Collant obbligatorio, anche dʼestate, ma soprattutto slip e reggiseno di un colore consono alla divisa, in modo che sia sempre "invisibile" per automobilisti e pedoni

Arriva il dress code per le vigilesse: regole rigidissime pure per la biancheria intima
TiscaliNews

Aprire armadio e cassetti formulando la classica domanda “e oggi cosa mi metto?”, è una cosa che non può capitare alle vigilesse di Cittadella (Padova). L’articolo 30 del regolamento, relativo alla «cura della persona» è infatti così preciso e stringente da lasciare poco spazio alla scelta del look, pure quello intimo. Come racconta La Stampa, il nuovo regolamento della polizia locale, appena approvato in consiglio comunale, stabilisce non solo uniforme e taglio di capelli (non dovrà essere «bizzarro o inusuale») ma dà precise indicazioni pure in fatto di biancheria intima.

Questione di decoro

Mutandine e reggiseno dovranno infatti essere sempre di un colore tale da non poter essere scorte sotto i vestiti, in modo da non distrarre automobilisti e pedoni. Inoltre il collant sarà obbligatorio anche d'estate, per non venir meno al decoro.

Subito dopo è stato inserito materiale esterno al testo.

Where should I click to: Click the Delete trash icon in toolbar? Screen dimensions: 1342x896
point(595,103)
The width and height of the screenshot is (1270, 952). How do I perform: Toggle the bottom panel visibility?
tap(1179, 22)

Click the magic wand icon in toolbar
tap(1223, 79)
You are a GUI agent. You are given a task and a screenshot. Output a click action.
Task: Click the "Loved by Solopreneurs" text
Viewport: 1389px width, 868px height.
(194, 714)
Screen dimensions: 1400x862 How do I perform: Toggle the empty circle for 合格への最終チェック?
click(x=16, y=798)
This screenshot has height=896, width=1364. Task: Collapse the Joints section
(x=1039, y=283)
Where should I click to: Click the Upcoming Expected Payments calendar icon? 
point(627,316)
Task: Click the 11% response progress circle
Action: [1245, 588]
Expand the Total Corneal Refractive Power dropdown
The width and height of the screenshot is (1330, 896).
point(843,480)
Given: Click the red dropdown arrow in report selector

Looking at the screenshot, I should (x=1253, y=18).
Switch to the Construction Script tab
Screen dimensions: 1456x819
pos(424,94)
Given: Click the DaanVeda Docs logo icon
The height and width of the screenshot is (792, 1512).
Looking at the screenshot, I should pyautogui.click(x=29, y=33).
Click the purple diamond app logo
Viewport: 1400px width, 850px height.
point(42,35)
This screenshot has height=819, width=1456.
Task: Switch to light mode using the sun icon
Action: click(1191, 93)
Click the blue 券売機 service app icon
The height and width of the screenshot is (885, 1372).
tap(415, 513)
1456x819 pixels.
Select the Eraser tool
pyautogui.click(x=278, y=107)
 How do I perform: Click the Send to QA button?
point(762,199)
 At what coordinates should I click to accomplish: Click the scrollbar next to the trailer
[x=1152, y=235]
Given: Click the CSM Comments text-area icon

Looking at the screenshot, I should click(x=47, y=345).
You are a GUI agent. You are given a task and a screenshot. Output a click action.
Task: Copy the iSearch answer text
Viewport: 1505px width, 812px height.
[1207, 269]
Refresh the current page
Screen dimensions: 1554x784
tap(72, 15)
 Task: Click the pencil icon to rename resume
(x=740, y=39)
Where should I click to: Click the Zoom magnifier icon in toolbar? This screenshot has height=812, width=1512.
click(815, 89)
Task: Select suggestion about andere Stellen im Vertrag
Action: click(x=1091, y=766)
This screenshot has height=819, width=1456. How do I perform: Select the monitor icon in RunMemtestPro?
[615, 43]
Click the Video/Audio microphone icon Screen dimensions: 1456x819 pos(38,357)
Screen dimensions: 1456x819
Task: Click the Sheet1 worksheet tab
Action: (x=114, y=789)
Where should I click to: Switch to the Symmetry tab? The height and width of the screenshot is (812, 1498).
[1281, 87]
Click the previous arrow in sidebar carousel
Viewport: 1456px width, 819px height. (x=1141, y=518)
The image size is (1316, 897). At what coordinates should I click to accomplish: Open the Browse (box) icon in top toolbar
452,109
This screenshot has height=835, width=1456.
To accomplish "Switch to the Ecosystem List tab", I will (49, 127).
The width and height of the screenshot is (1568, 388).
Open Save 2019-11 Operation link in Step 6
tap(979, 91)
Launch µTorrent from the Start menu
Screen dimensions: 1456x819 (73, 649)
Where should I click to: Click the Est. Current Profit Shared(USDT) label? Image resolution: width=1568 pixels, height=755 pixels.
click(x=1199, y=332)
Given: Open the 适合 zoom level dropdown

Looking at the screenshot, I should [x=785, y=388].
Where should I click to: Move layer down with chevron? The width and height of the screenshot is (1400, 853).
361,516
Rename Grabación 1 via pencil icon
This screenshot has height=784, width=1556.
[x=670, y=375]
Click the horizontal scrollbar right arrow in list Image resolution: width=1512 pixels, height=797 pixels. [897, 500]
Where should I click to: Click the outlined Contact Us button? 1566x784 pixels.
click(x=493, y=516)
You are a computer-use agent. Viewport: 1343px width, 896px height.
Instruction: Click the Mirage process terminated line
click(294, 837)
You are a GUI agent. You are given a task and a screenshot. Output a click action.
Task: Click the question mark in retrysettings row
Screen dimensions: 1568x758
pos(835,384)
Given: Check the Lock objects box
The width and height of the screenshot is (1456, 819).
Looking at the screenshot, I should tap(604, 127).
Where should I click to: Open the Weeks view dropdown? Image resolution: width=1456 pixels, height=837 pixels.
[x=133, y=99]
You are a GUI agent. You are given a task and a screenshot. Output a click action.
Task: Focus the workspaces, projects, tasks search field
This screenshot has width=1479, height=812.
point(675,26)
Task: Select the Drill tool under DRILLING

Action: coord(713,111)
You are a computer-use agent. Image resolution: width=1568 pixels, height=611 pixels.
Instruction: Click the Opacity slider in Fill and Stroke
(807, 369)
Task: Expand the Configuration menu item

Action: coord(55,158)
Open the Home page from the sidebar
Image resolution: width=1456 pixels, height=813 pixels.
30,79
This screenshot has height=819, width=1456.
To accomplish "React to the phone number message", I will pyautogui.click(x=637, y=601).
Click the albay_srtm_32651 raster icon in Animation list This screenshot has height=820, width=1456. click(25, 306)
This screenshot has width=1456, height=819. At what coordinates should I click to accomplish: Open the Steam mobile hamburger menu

Poco importa se, complice un’estate che si annuncia rovente, ci sarà da sudare: evidentemente è più decorosa una copiosa traspirazione rispetto ai polpacci nudi.

Dress code anche per lui

Il nuovo regolamento è piuttosto preciso anche sul maquillage: poco rossetto, trucco leggero, capelli ordinati e poco gel, ma soprattutto niente ciglia e sopracciglia finte. E gli accessori? Pochi gioielli, meglio un solo anello non appariscente.
C’è un dress code anche per gli uomini: barba e baffi sì purché curati, ma almeno loro hanno libertà di scegliersi i boxer, o gli slip, che piacciono di più.